The album has been out now since September and it’s had a great response, how does that feel?
“I have to pinch myself every day mate, I mean. I have no sense of entitlement, I don’t believe I’ve got a right to be here. I believe I’ve got to prove my right, it’s got to be about merit, it’s got to be about the art. It’s got to be about the songs, it’s got to be about people believing it, it’s got to be about authenticity, it’s got to be integrity. And so that’s what I did, I spent my time writing this music with the guys with all these thing in mind, I just wanted to make the best record I possibly could and hope for the best, because you haven’t got anything else. You can’t presume anything, you’ve got no right to. So, when we put the album out, and we immediately started getting reactions to the first song we put out, Until The End, it was extraordinary. I haven’t felt that feeling since the days of the Little Angels when we were putting out singles that were supported by a major label and we were on Radio 1. It’s been absolutely extraordinary, it really has.”
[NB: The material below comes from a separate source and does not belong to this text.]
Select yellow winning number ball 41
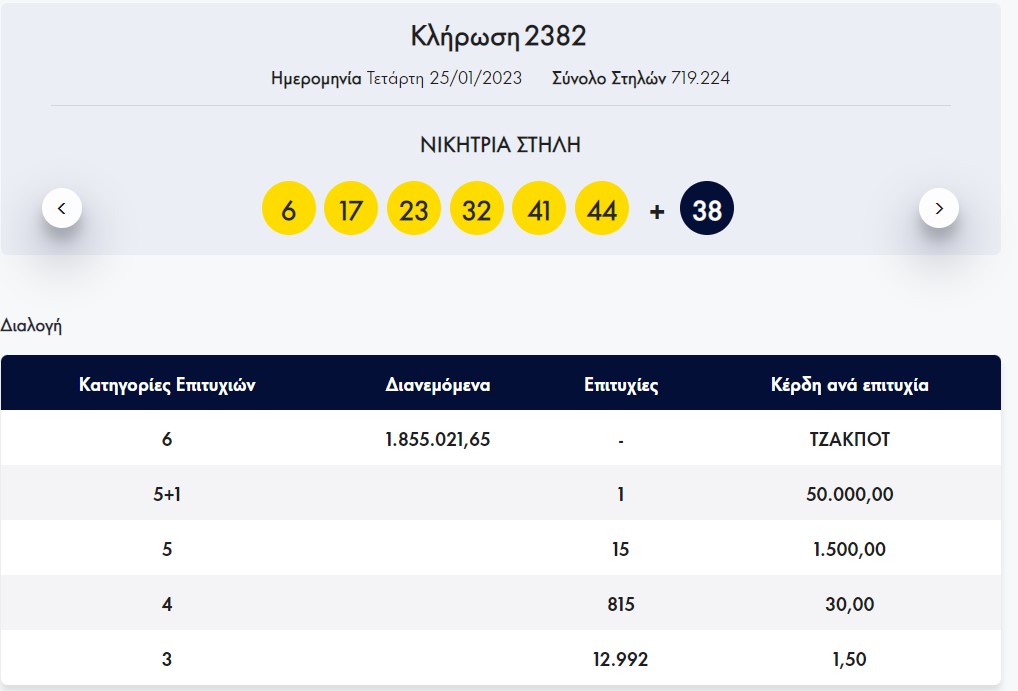[539, 208]

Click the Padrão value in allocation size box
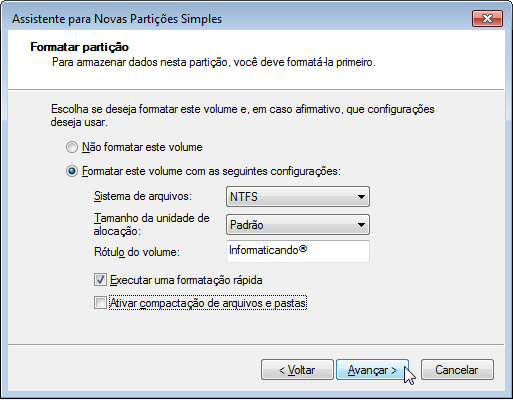247,225
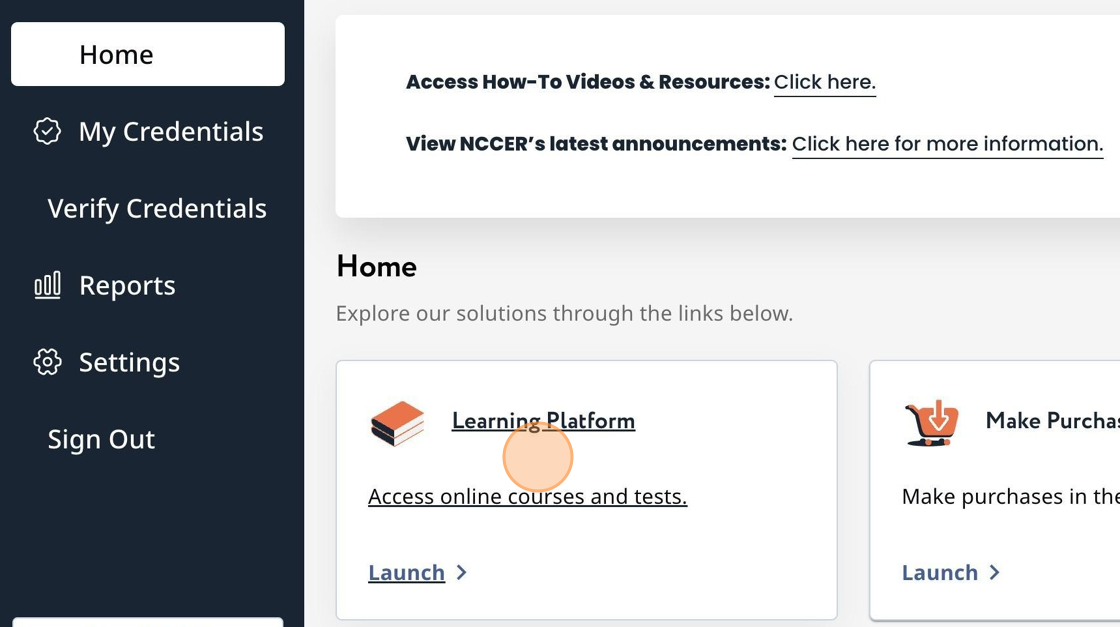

You’re no stranger to Download, you’ve been here with Little Angels. What was it like to play in that small tent?
“It was incredible. I mean, I don’t think you could have got anybody else in it, it was absolutely heaving. There were people queuing out the sides of the tent five, ten deep. And we can’t blame the rain for that, it was so hot. And the heat in the tent was extraordinary, I could feel a wave of heat coming off the audience. But the vibe on stage and the vibe in the room was fantastic. There was a real anticipation for us and I don’t know why, I can’t work it out. But I’m glad it’s there, and I don’t want to work it out, I just want the feeling to remain. If I could have designed it any way, the reaction and the way today could have gone, I couldn’t have designed it any better than what actually happened.”
What can we expect from Wayward Sons over the next few years then?
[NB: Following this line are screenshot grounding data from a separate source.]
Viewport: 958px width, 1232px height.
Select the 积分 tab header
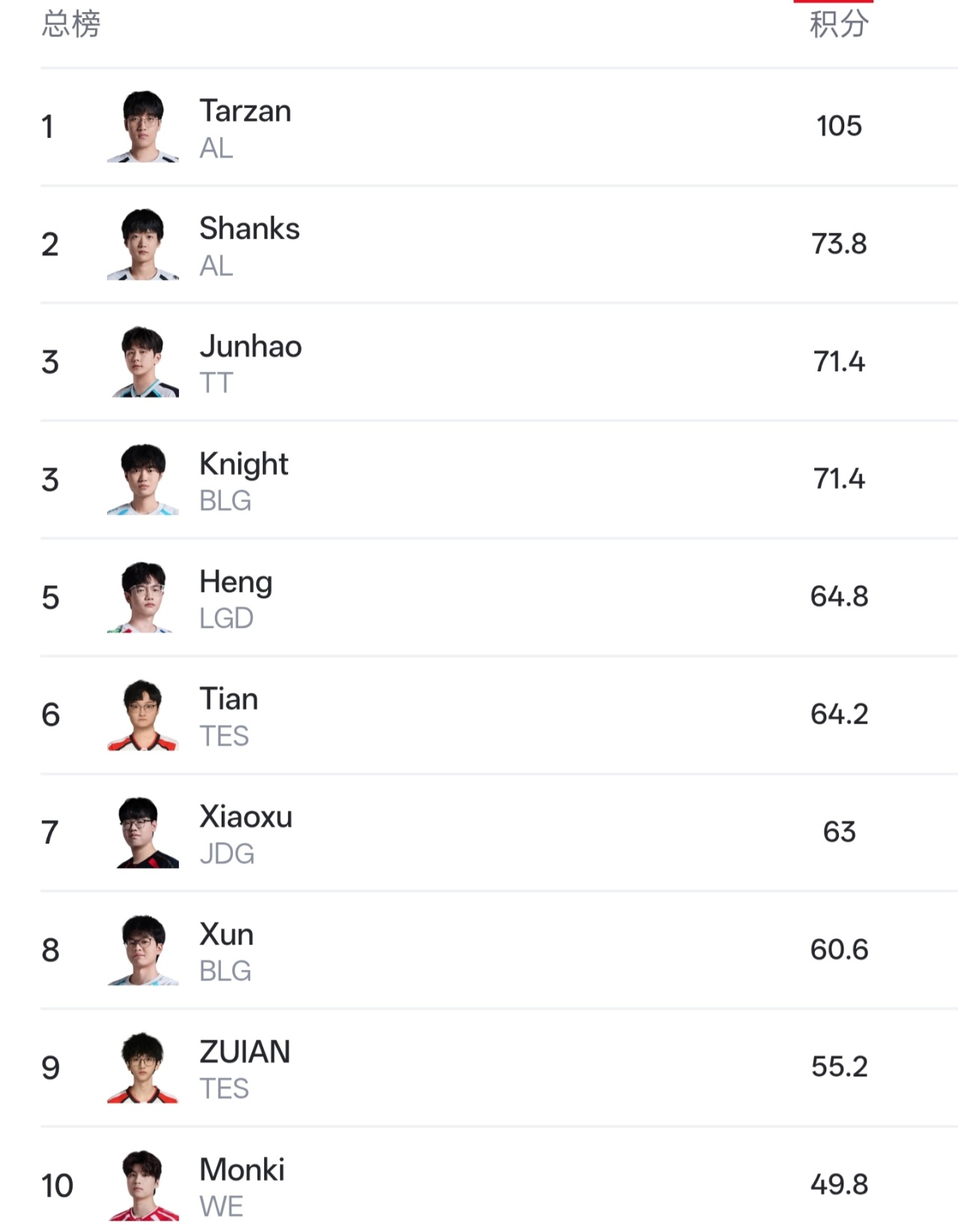[x=839, y=24]
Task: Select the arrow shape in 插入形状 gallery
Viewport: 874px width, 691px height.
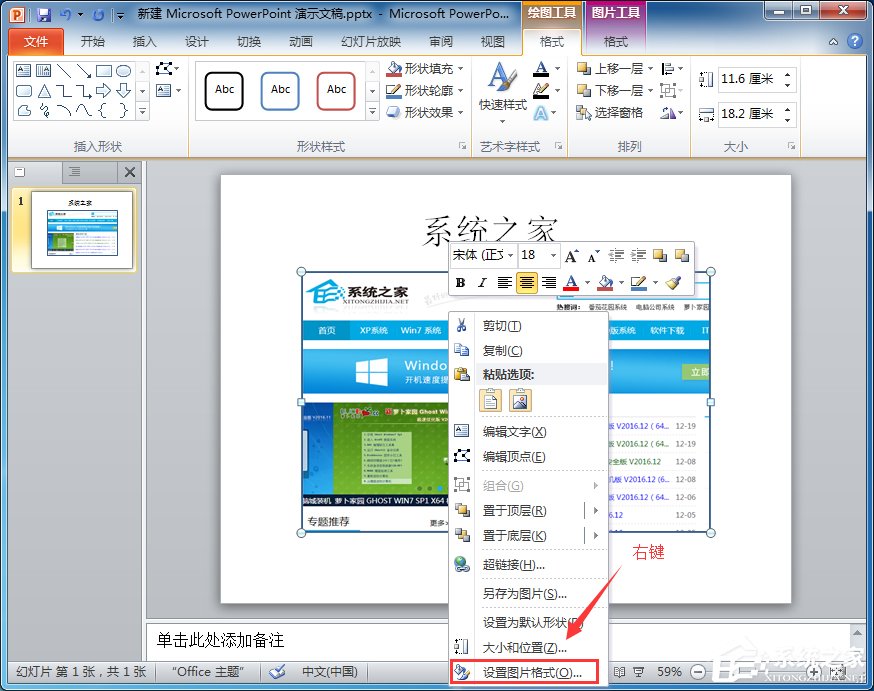Action: 84,71
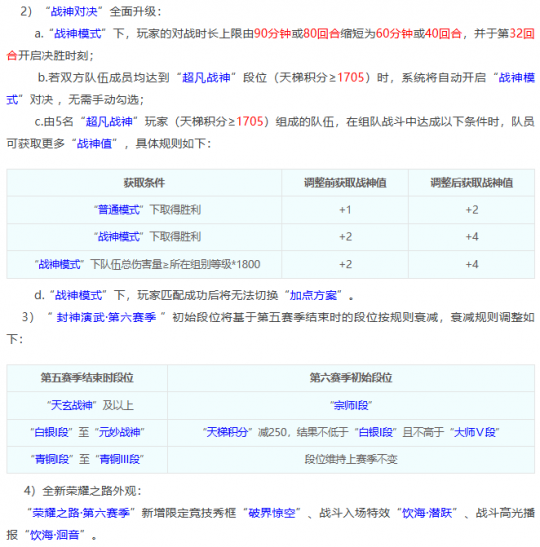540x547 pixels.
Task: Click "超凡战神" text in paragraph b
Action: [206, 77]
“We’re just going to carry on making records and carry on touring. I mean, you know my feeling is that if we can continue the quality and we can continue making the music that we are doing, which I know we will because we’ve already started writing new songs. You know what, I just want it to be real. I just want it to have an authenticity that comes off of it being, it’s a terrible word because people use it too often, but it does feel very organic. We haven’t tried too hard. What we’ve done is we’ve just believed in it and we’ve believed in ourselves and if we can continue that gentle curve, and let it just do its thing and be real and be honest then I think we’ll hopefully be here for another ten years.”
With the wealth of experience you now have, but playing and producing, is there any message you would give to up and coming bands today?
“The message is concentrate every single ounce of effort on writing the songs. Nothing else matters. The three most important things, the three lessons, the three rules in making music that can become successful, is the songs, the songs, and the songs. Forget everything else, and I mean it. I’m thirty years into a career, and I’ve had major record deals, and independent record deals, and the only constant is the quality of the songs you write. That is it, forget about what trousers you’re wearing, and what your website looks like, or what manager’s going to manage you, or who’s going to be your agent. Forget all that nonsense, think about the music. That’s it.”
What would be your favourite Twilight Zone episode and why?
“Wow! That’s a hard question because I’ve seen so many of them. I like the one, they made it funnily enough, they made it into a movie, I forget who made it. There was a brilliant Twilight one where there was a knock on the door from the postman and somebody brought a box in. And it was like you either opened this box and I can’t remember, it was something like, I know the box had a button on top of it and if your pressed the button one person died in the world, but saved millions of others, or you could take a million pounds, something of that nature and it was a moral dilemma tale about whether you would press the button or not. I always remember that one, that was a very cool one. God man, there’s too many. A brilliant series as well, brilliant.”